Fokus auf den "Interessenausgleich"

Sie kennen das als Betriebsrat – der Vorstand konfrontiert Sie mit einem Vorhaben das absehbar zu erheblichen personellen Betroffenheiten führen wird? Die Informationslage ist dürftig? Das Planungsstadium scheint bereits ohne Beratung abgeschlossen? Aber der Start für die Umsetzung soll in sechs Wochen erfolgen? Was setzen Sie jetzt einem solchen Vorgehen und dem damit drohenden betrieblichen und sozialen Flurschaden entgegen?

Spätestens jetzt ist es an der Zeit, schnell für die ernsthafte Gesprächsbereitschaft des Vorstands über das Vorhaben zu sorgen. Um mehr als nur einen Sozialplan mit letztendlich nur unzureichenden Schmerzensgeldern durchzusetzen. Für eine Veränderung des Konzepts in Richtung höherer sozialer und ökonomischer Nachhaltigkeit. Für einen Interessenausgleich der nach Inhalt und Qualität seiner Regelungen diesen Namen verdient.

Für ein solches Ergebnis ist das Aufspüren und das Gestalten von Win-Win-Situationen entscheidend: messbare Wertbeiträge für den Vorstand, aber auch in den Planungen der Unternehmen und deren Berater immer wieder vernachlässigte sozial verträgliche Zukunftsperspektiven für die Belegschaft. Und mit einem solchen Ergebnis einhergehend sichtbare Erfolge als Betriebsrat über die positiven Effekte für die Belegschaft. Trotz allem.

Der Kern unserer Arbeit liegt dem entsprechend auf dem Interessenausgleich oder vergleichbaren Regelungen über die geplanten Vorhaben. Wir sorgen erfahrungsgemäß schnell für Gesprächsbereitschaft des Vorstands über die Veränderung des Vorhabens, mehrheitsfähige Verhandlungserfolge auf gleicher Augenhöhe und eine dann weitgehend geräuschlose Umsetzung des Notwendigen.

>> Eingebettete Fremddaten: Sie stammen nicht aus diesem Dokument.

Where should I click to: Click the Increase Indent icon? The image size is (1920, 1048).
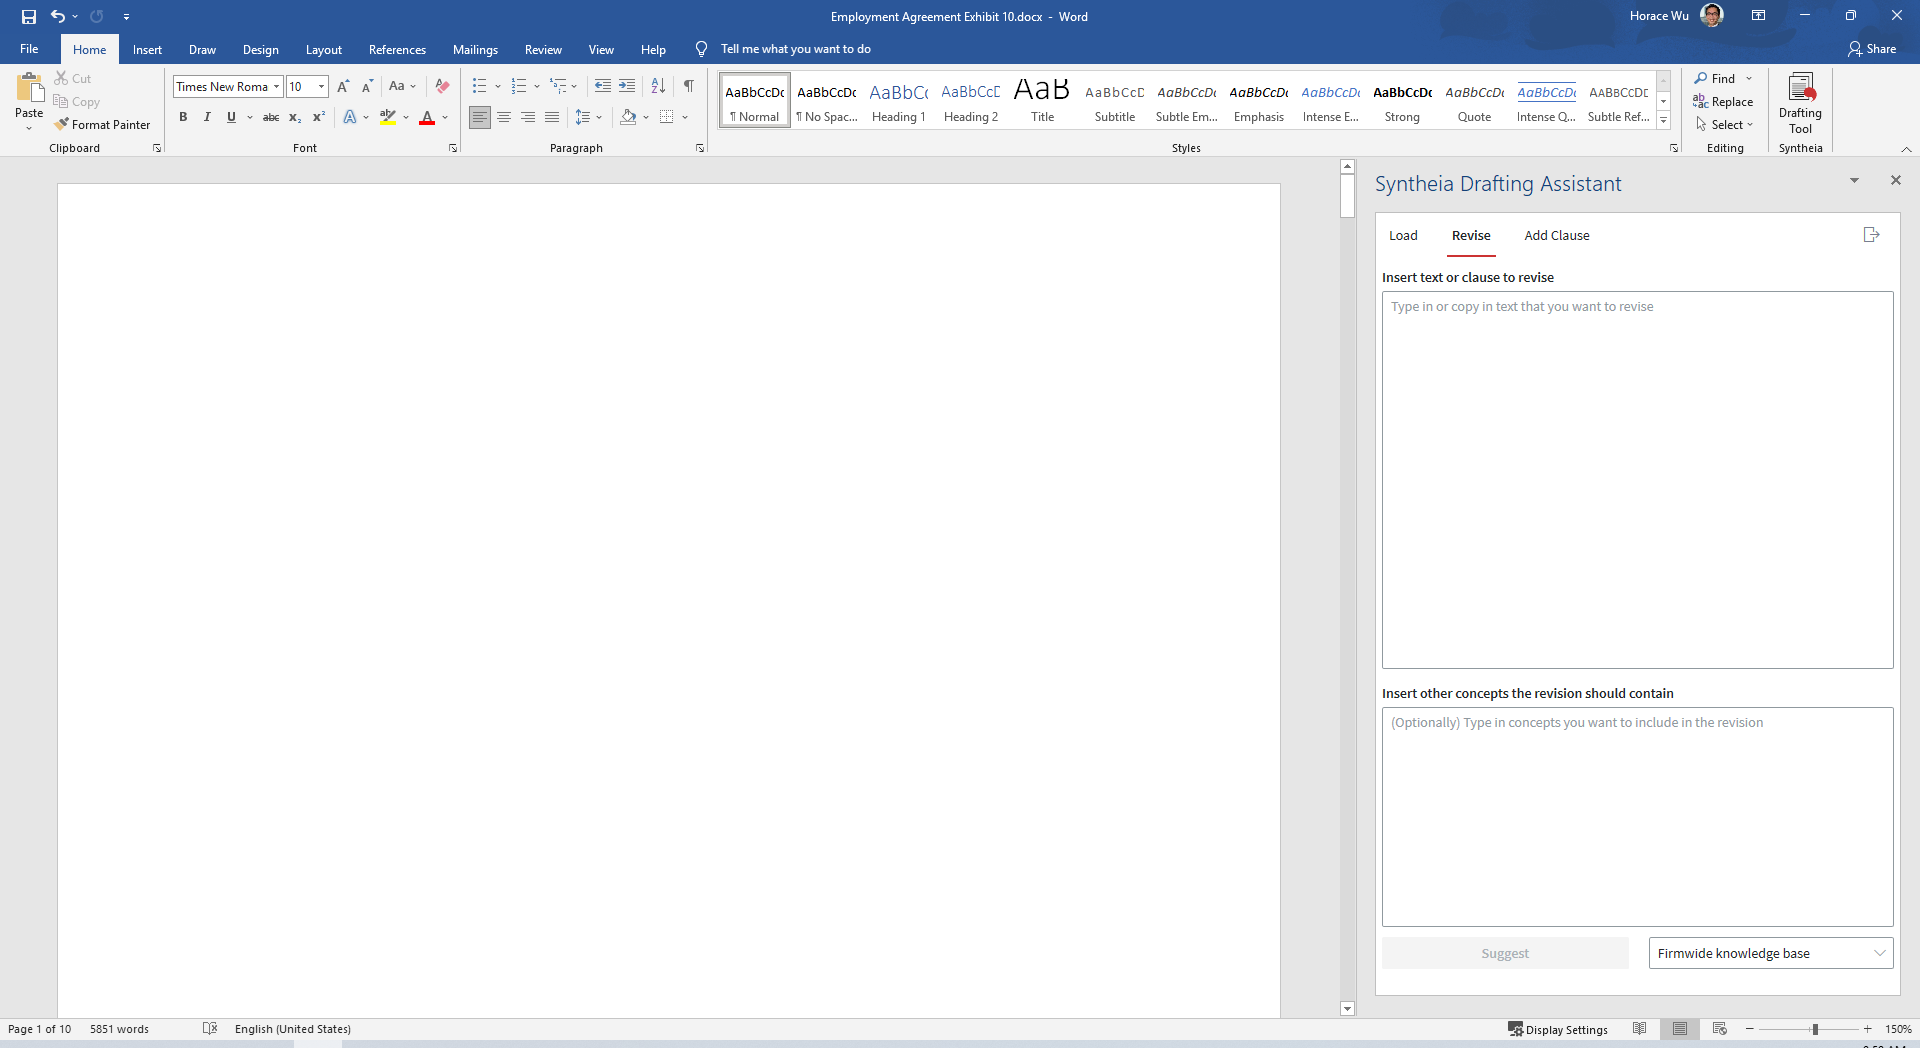[627, 86]
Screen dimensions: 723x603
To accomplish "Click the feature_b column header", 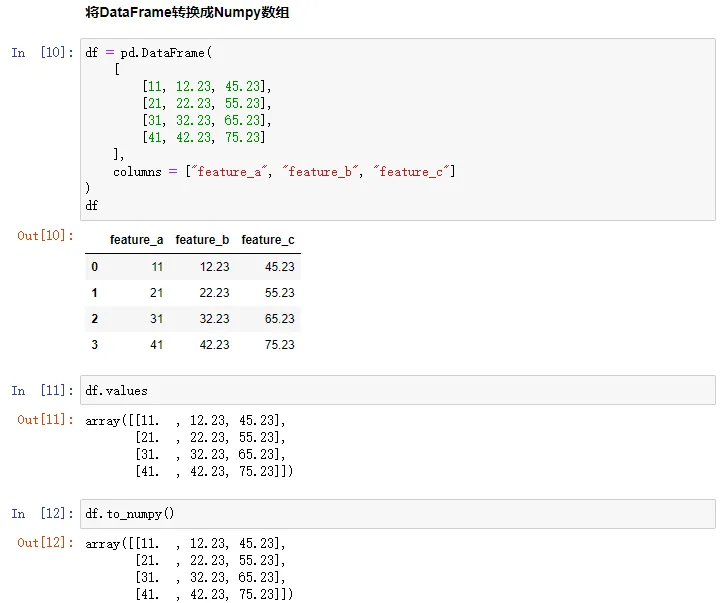I will click(202, 240).
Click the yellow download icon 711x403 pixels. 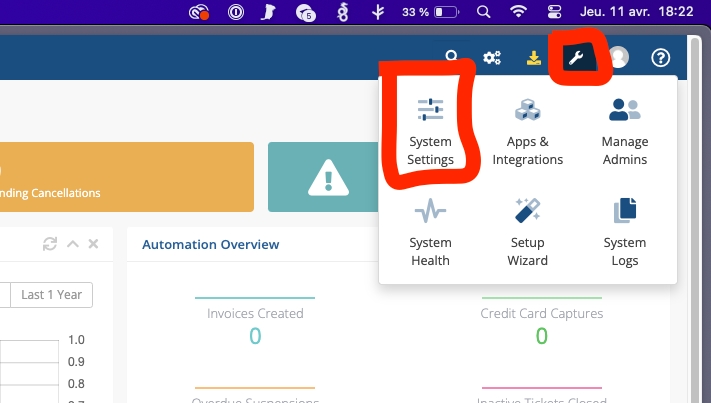pos(534,58)
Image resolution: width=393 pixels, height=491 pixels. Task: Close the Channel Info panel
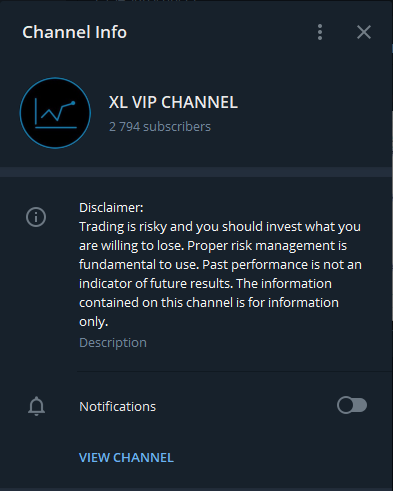tap(364, 32)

Dafür verknüpfen wir einen gesamthaften verfahrensrechtlichen Ansatz mit dem Aufzeigen von Eckpunkten eines mit Ihnen erarbeiteten inhaltlichen Alternativkonzepts. Nachweislich ergibt sich durch unsere Beratung eine höhere soziale Nachhaltigkeit gegenüber der ursprünglichen Planung über:

  • verringerten Personalabbau

  • Aufrechterhaltung von Standorten

  • reduzierte Auslagerung von Wertschöpfung

  • verbessertes Schutzniveau der Belegschaft

  • erweiterte Mitbestimmung

  • gesteigerte Handlungssicherheit in Beteiligungsprozessen

Unsere Mandate konzentrieren sich auf kritische Umbruchsituationen im Rahmen von Integrations-/Auslagerungsvorhaben, der Neuausrichtung von Geschäftsmodellen sowie Restrukturierungsvorhaben mit hohen personellen Betroffenheiten:

  • Fusion bzw. Integration von Konzernen oder von Teilkonzernen / Gesellschaften (M&A)

  • Neuausrichtung von Geschäftsfeldern über grundlegende Veränderung der Prozesslandschaft und der Vertriebsmodelle

  • Auslagerungsvorhaben im Bereich allgemeiner Verwaltungsaufgaben, Personal, Informationstechnologie, Kunden-/Schadenservice, Wertpapierservice, Kreditbearbeitung etc.

  • Restrukturierungen mit vielen hundert Maßnahmenpaketen zur Schließung / Konsolidierung von Standorten und direktem / indirektem Personalabbau in Form klassischer Betriebsänderungen

  • Restrukturierungen als kontinuierlicher Prozess über forcierte Industrialisierung, im Sinne von fließenden Betriebsänderungen mit weiter eingeschränkter Mitbestimmung

Spezifische Erfahrungsberichte aus unserer Beratungspraxis erörtern wir mit Ihnen gerne in einem persönlichen Gespräch. Auf Wunsch vermitteln wir Ihnen vertrauliche Referenzgespräche zu Betriebsräten, Betreuungssekretären der Gewerkschaften, Mitgliedern von Aufsichtsräten und Vorständen.

Für Ihren sichtbaren Erfolg als Betriebsrat wollen wir mit Ihnen eng zusammen arbeiten. Daher machen wir die Übernahme eines Mandates auch von unserer Überzeugung abhängig, ob die für den Verhandlungserfolg, den Veränderungserfolg notwendigen Rahmenbedingungen vorliegen oder geschaffen werden können.